About this calculator
LTV (Customer Lifetime Value) and CAC (Customer Acquisition Cost) are the central metrics of subscription and recurring-revenue businesses. The LTV/CAC ratio tells you whether your unit economics work: each customer must be worth meaningfully more than the cost to acquire them, with enough margin to cover fixed overhead and grow.
The formulas
LTV = (ARPU × gross margin%) / monthly churn%. LTV/CAC ratio = LTV / CAC. Payback = CAC / (ARPU × gross margin%).
Common benchmarks
- LTV/CAC ≥ 3 — the canonical "healthy SaaS" target.
- Payback ≤ 12 months for SMB SaaS; ≤ 18 months for mid-market; ≤ 24 months for enterprise.
- Monthly churn under 3% for SMB; under 1.5% for mid-market; under 0.5% for enterprise.
- Net Revenue Retention > 100% means expansion outpaces churn — the gold standard.
Why LTV is sensitive to churn
LTV = (monthly contribution) ÷ (monthly churn rate).
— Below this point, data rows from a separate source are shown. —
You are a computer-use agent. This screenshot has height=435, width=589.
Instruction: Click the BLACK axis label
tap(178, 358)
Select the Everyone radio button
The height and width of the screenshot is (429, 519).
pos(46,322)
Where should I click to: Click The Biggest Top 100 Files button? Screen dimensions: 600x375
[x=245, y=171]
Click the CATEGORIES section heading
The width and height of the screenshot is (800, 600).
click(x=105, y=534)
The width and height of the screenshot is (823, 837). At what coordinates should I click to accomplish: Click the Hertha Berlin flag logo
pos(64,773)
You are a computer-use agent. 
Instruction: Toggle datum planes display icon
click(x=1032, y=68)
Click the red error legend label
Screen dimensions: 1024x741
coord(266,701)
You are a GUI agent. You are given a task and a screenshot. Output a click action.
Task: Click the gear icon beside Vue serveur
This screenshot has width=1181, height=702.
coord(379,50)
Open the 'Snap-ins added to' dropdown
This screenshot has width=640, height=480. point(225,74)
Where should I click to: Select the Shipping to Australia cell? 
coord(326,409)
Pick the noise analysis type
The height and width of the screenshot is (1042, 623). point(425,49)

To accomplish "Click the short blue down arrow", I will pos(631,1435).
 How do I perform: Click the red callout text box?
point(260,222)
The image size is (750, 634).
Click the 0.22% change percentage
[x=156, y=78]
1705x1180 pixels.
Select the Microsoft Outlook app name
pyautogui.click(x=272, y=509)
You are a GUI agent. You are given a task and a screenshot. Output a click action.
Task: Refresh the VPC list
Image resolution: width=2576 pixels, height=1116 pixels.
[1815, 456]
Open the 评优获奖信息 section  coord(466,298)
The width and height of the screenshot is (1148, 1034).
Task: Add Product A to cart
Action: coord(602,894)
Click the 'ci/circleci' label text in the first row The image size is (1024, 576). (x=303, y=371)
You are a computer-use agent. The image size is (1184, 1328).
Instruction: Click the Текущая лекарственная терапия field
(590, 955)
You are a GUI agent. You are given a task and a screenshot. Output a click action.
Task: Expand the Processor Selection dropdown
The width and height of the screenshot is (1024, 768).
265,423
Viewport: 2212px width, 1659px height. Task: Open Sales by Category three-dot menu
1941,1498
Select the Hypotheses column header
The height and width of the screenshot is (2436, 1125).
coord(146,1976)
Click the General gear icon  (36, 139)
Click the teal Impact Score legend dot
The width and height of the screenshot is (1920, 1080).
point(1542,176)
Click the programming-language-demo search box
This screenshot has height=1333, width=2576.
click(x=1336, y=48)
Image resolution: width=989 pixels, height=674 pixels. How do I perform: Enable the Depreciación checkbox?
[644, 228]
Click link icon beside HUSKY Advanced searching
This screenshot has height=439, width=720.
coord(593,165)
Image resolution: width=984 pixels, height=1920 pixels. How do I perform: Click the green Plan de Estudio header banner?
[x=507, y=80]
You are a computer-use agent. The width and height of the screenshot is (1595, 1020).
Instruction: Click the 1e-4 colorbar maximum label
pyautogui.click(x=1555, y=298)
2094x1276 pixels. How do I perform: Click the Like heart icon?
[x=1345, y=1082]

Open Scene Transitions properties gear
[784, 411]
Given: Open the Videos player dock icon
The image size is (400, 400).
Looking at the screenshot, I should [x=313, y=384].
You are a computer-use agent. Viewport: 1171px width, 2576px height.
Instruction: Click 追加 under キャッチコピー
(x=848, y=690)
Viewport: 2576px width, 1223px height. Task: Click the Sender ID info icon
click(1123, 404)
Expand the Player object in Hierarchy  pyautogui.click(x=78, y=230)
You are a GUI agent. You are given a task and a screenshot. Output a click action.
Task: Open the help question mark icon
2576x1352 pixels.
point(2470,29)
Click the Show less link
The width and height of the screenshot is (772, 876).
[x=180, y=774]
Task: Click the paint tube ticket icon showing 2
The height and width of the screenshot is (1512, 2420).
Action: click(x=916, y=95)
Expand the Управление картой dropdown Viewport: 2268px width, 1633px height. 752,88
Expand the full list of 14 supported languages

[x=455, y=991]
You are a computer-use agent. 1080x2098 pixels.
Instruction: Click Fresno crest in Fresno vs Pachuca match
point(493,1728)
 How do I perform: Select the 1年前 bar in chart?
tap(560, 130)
If contribution is $40 and churn is 3%, LTV = $1,333. Drop churn to 2%: LTV = $2,000 — a 50% jump from a 1 percentage-point change. This is why reducing churn is often higher-leverage than acquiring more customers — every customer you retain extends LTV non-linearly.
Common LTV/CAC mistakes
- Ignoring gross margin — using ARPU instead of contribution. Overstates LTV by 10–30%.
- Using cohort average churn during a fast-growth period — new customers haven’t had time to churn yet. Use cohort-aged data when possible.
- Mixing acquired CAC with organic — organic customers should be in the LTV but not in CAC denominator. Separate paid and organic in the math.
- Ignoring expansion — for businesses with seat-based or usage-based pricing, expansion revenue should be added to LTV, not ignored.